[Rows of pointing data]
┌──

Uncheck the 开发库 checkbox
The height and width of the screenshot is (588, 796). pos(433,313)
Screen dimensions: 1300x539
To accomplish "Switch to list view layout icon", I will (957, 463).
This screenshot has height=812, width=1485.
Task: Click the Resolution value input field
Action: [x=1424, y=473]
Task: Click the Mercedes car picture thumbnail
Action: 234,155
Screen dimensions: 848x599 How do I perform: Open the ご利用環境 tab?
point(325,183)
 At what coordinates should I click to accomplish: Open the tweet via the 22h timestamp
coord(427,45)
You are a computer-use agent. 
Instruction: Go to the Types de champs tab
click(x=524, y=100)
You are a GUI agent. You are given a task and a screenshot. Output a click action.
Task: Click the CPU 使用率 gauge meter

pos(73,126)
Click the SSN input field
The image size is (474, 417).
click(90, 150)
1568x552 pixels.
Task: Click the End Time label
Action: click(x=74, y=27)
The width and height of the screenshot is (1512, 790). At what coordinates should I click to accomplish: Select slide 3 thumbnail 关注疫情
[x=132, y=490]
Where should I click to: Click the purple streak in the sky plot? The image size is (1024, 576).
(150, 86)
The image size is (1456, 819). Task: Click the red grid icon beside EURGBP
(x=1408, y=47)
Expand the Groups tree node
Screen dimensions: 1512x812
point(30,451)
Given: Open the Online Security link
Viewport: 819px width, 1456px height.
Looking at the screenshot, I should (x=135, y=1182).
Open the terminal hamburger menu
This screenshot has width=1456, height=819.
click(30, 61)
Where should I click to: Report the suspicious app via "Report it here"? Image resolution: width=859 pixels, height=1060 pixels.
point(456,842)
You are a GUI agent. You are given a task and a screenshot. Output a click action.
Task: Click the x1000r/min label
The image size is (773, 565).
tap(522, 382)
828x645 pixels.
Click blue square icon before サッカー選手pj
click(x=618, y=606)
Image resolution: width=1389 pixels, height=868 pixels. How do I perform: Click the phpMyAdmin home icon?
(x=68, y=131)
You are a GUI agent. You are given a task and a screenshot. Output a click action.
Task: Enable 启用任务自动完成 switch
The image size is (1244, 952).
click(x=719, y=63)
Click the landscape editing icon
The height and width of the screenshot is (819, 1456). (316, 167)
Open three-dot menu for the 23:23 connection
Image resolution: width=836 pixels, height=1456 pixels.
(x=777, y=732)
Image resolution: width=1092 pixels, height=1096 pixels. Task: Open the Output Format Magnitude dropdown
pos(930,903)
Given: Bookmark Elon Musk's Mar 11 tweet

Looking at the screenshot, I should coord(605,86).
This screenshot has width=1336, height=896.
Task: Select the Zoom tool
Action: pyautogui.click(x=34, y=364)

└──

▸ What is needed:
Lay out the stretch from the line containing "Image resolution: width=1389" through the end of the records as a Markdown table with two columns, No. and Line, leaving out blank lines.

▸ Solution for this exercise:
| No. | Line |
|---|---|
| 1 | Image resolution: width=1389 pixels, height=868 pixels. How do I perform: Click the phpMyAdmin home icon? |
| 2 | (x=68, y=131) |
| 3 | You are a GUI agent. You are given a task and a screenshot. Output a click action. |
| 4 | Task: Enable 启用任务自动完成 switch |
| 5 | The image size is (1244, 952). |
| 6 | click(x=719, y=63) |
| 7 | Click the landscape editing icon |
| 8 | The height and width of the screenshot is (819, 1456). (316, 167) |
| 9 | Open three-dot menu for the 23:23 connection |
| 10 | Image resolution: width=836 pixels, height=1456 pixels. |
| 11 | (x=777, y=732) |
| 12 | Image resolution: width=1092 pixels, height=1096 pixels. Task: Open the Output Format Magnitude dropdown |
| 13 | pos(930,903) |
| 14 | Given: Bookmark Elon Musk's Mar 11 tweet |
| 15 | Looking at the screenshot, I should coord(605,86). |
| 16 | This screenshot has width=1336, height=896. |
| 17 | Task: Select the Zoom tool |
| 18 | Action: pyautogui.click(x=34, y=364) |